*What the task requires*: Look below for lines that hold the string "first" and copy each one.

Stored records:
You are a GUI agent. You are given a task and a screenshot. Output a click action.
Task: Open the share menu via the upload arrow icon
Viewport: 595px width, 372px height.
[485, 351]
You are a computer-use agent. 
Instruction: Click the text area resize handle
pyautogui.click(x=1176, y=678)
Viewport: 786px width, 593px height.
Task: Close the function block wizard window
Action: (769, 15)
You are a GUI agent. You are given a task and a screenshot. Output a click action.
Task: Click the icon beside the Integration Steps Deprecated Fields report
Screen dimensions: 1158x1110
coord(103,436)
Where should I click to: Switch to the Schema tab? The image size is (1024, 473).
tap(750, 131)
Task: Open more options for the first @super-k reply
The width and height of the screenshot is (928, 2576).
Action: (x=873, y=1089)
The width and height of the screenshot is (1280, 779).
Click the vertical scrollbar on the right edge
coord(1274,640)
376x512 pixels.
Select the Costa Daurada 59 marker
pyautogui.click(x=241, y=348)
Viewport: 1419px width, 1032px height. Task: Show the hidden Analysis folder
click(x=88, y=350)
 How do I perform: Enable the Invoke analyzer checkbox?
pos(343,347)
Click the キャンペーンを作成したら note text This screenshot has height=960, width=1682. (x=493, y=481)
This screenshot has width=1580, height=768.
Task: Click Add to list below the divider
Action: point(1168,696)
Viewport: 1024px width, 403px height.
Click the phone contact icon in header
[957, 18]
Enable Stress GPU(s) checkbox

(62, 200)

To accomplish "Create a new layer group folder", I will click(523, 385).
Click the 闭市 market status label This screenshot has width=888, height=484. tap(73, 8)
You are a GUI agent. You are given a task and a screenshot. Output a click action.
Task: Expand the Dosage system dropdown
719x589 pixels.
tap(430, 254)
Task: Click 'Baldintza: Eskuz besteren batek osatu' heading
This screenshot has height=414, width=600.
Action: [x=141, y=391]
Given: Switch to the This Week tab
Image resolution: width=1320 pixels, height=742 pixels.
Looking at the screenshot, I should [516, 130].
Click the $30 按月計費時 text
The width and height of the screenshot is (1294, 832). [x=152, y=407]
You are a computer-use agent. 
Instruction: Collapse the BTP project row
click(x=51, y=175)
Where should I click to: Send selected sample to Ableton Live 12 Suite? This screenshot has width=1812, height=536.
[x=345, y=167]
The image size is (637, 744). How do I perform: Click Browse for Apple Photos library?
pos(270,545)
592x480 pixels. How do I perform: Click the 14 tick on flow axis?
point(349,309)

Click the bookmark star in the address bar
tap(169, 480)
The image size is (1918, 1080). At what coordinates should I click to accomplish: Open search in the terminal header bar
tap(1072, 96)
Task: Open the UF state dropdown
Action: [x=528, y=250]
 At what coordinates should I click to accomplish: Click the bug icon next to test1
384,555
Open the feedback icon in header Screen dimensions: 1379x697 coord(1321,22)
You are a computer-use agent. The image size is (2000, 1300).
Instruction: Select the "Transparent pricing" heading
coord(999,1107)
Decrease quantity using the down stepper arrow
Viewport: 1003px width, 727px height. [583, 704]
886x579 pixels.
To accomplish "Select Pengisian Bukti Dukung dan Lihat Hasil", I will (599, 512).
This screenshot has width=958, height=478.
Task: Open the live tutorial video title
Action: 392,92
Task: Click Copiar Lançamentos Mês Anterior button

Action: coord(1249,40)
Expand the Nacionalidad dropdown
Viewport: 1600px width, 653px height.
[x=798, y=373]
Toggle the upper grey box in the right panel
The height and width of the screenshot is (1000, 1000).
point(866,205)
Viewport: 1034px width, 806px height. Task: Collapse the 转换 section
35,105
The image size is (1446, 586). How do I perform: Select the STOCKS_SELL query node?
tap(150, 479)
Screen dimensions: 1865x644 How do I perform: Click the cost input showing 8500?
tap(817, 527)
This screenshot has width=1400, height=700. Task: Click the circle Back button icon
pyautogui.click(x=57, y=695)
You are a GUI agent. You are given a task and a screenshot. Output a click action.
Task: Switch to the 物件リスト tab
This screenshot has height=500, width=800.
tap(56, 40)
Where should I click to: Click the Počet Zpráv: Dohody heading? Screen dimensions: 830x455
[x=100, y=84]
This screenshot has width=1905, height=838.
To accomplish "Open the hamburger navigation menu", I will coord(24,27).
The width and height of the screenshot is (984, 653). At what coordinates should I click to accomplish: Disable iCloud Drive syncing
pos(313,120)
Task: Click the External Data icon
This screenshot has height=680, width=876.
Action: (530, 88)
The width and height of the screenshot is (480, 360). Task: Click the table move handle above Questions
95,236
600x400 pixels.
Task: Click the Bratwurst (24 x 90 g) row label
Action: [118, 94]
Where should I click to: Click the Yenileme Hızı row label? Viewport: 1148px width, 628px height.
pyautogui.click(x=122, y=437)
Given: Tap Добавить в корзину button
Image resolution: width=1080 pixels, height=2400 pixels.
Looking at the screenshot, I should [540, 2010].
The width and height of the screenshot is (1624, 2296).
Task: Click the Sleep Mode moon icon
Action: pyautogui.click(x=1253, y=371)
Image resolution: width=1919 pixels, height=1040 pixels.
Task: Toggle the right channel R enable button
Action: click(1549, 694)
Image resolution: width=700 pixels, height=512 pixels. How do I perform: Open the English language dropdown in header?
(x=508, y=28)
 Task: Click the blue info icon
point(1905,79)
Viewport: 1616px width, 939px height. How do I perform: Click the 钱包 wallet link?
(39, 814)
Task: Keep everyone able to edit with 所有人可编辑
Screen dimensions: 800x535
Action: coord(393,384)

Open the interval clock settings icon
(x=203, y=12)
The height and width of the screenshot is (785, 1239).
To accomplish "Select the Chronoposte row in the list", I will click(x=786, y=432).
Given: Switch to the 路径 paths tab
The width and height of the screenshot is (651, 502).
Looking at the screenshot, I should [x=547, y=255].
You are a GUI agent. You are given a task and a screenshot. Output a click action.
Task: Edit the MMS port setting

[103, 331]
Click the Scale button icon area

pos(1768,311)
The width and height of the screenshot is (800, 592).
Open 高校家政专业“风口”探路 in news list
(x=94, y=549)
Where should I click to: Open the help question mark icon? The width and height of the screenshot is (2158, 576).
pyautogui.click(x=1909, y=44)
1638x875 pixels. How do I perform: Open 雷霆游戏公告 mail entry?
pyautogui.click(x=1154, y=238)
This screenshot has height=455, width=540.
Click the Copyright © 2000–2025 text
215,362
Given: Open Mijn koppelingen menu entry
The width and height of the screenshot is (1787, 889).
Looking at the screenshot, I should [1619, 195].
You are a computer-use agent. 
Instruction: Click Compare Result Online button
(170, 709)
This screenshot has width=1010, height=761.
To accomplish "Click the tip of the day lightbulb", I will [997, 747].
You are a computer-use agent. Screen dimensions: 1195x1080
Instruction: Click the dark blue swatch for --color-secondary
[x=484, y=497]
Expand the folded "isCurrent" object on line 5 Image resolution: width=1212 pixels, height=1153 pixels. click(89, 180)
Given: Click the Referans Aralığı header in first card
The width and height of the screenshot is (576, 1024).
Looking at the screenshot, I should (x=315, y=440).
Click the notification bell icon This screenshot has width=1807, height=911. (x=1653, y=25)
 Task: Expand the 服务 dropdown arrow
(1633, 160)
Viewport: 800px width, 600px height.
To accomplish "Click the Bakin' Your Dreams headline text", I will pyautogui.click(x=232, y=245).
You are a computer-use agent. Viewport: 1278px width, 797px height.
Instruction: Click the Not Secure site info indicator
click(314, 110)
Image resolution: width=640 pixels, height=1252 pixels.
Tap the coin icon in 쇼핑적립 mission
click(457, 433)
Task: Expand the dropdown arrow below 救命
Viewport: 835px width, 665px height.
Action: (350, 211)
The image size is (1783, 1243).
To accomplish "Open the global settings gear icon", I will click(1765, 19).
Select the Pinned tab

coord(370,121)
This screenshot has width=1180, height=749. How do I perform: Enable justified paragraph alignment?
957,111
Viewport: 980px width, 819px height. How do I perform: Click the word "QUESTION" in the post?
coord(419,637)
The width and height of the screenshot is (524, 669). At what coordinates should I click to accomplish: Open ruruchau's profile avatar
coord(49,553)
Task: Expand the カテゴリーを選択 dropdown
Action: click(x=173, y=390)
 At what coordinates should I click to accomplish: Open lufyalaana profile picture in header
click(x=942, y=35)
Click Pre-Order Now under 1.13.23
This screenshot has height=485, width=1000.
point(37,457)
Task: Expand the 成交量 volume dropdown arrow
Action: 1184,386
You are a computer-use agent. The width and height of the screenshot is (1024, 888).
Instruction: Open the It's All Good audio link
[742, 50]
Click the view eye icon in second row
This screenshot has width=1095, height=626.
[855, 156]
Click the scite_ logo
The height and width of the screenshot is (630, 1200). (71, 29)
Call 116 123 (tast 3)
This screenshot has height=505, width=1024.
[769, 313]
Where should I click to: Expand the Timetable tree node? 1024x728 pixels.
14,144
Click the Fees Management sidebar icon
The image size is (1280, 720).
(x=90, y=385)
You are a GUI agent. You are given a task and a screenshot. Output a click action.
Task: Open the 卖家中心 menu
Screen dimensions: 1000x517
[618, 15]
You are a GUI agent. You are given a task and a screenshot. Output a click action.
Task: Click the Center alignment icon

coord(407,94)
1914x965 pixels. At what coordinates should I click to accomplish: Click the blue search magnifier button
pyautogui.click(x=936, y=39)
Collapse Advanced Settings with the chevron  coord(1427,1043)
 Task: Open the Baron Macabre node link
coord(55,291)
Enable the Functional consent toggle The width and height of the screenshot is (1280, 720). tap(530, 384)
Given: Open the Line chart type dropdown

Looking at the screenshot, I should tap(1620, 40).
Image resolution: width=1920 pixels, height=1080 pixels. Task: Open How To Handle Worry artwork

*Response*:
Task: Open more options for the first @super-k reply
Given: Click the Referans Aralığı header in first card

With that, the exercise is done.